Written exercise –
Could you arrange every line of the records below as a JSON list of strings, one string per line with blank lines skipped? Leave the pictures out of the answer.

··· Recorded information

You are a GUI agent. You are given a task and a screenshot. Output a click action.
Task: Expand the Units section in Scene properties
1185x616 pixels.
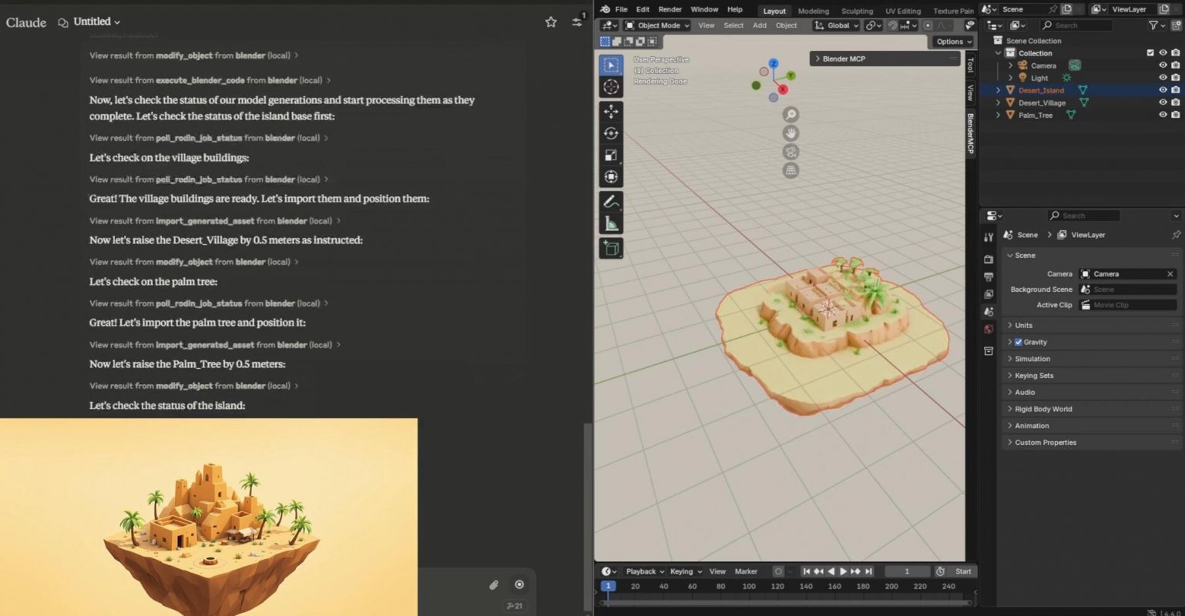tap(1011, 325)
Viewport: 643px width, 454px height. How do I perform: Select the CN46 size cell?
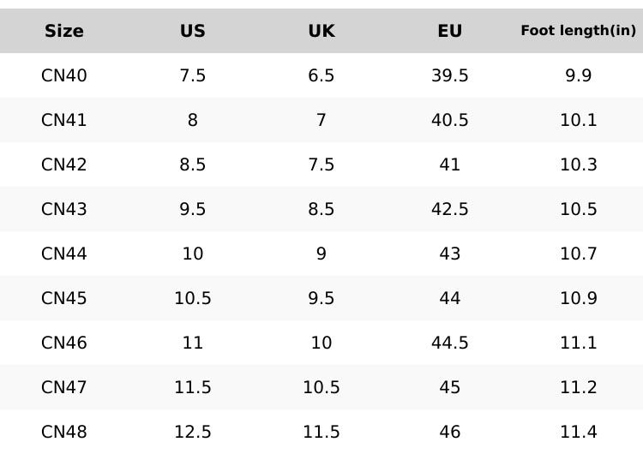click(64, 343)
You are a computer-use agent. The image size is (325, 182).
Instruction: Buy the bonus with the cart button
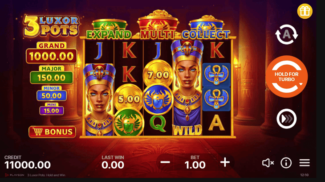click(x=52, y=132)
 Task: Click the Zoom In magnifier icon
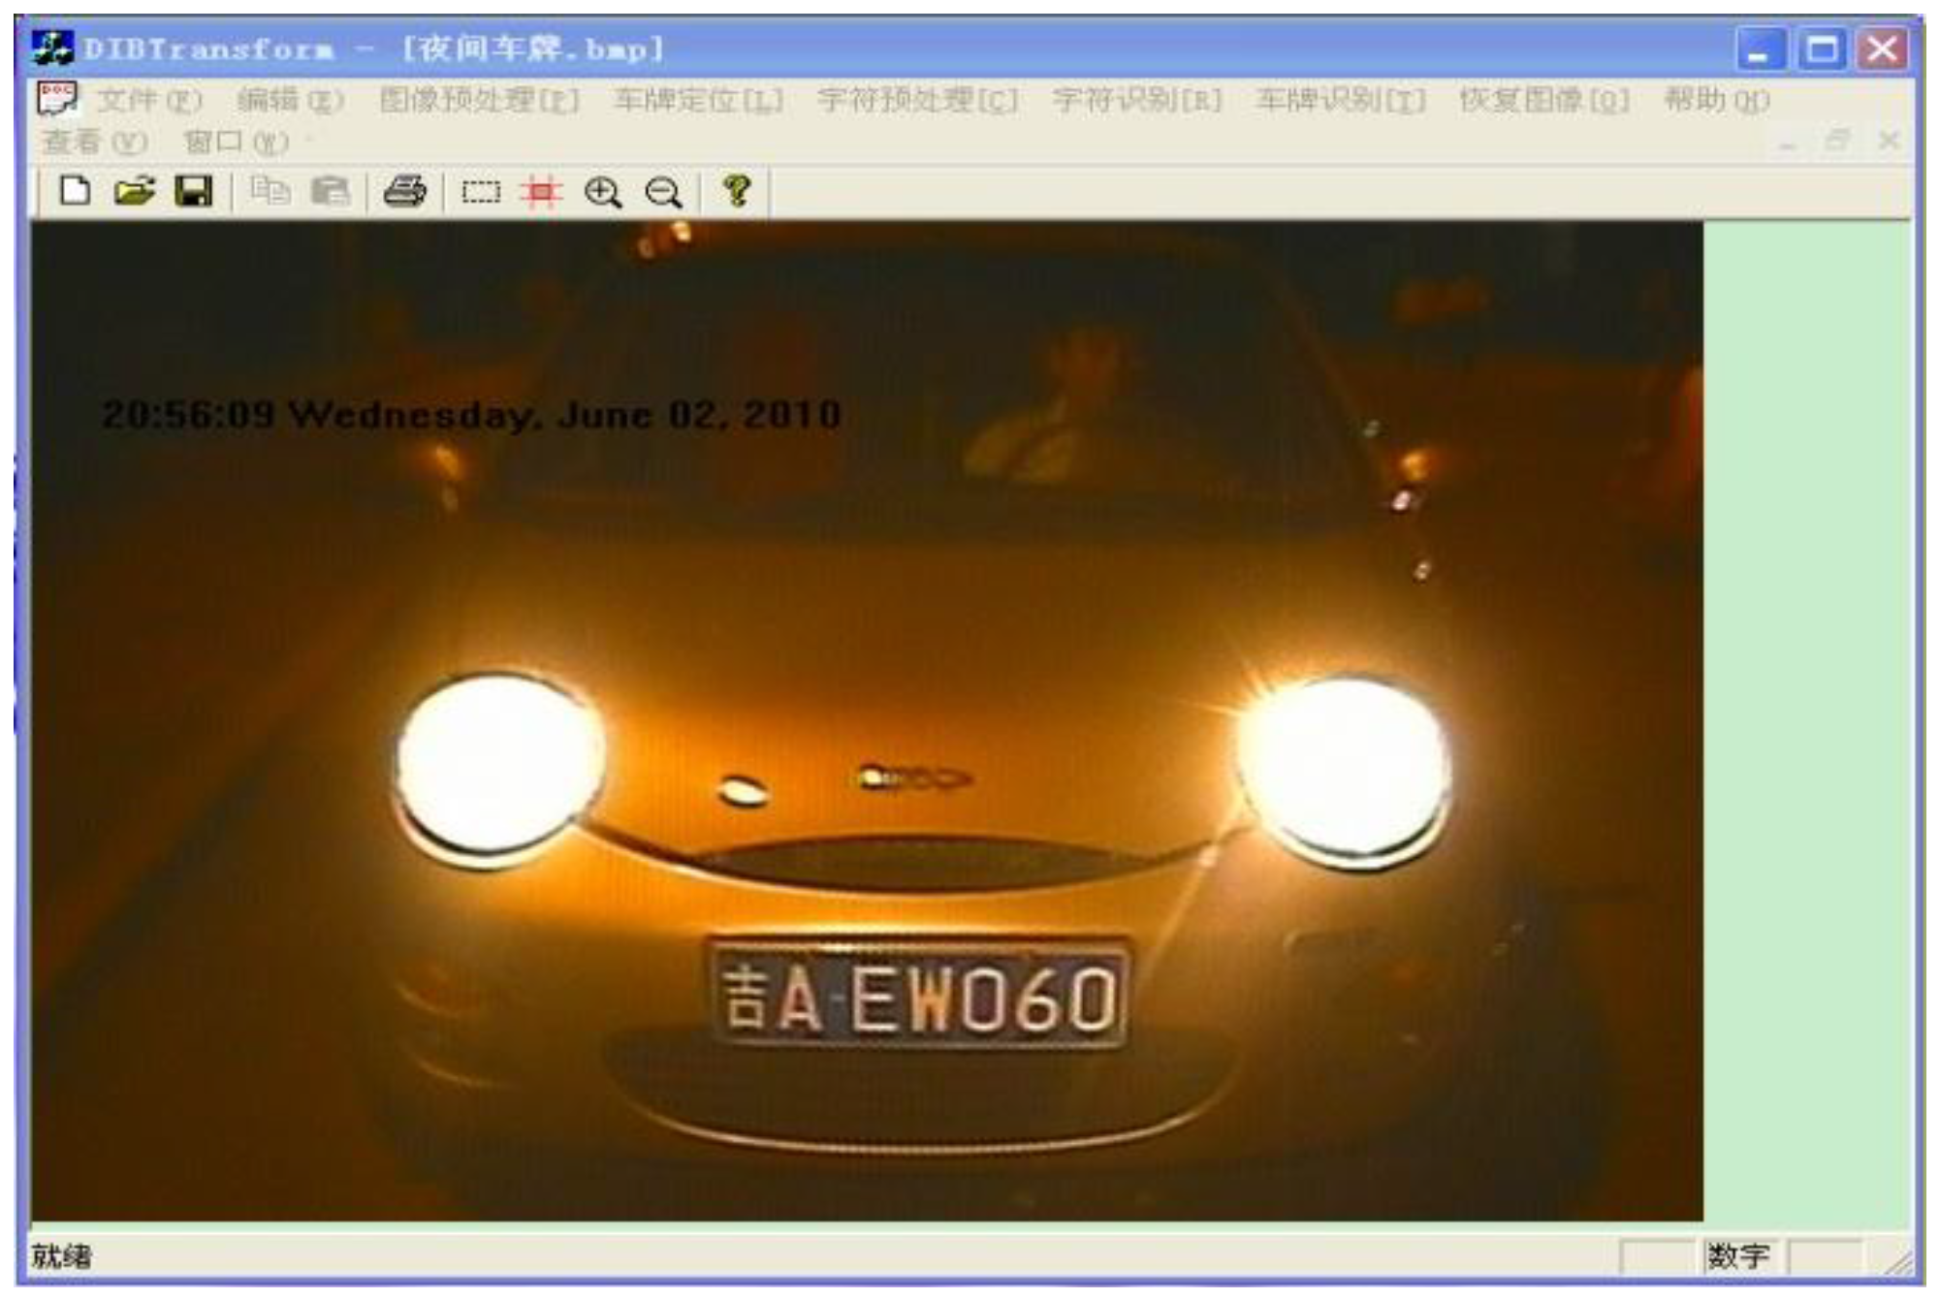(x=602, y=192)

······

Written response –
[
  "You are a GUI agent. You are given a task and a screenshot. Output a click action.",
  "Task: Expand the Units section in Scene properties",
  "1185x616 pixels.",
  "tap(1011, 325)",
  "Viewport: 643px width, 454px height. How do I perform: Select the CN46 size cell?",
  "click(64, 343)",
  "You are a computer-use agent. The image size is (325, 182).",
  "Instruction: Buy the bonus with the cart button",
  "click(x=52, y=132)",
  " Task: Click the Zoom In magnifier icon",
  "(x=602, y=192)"
]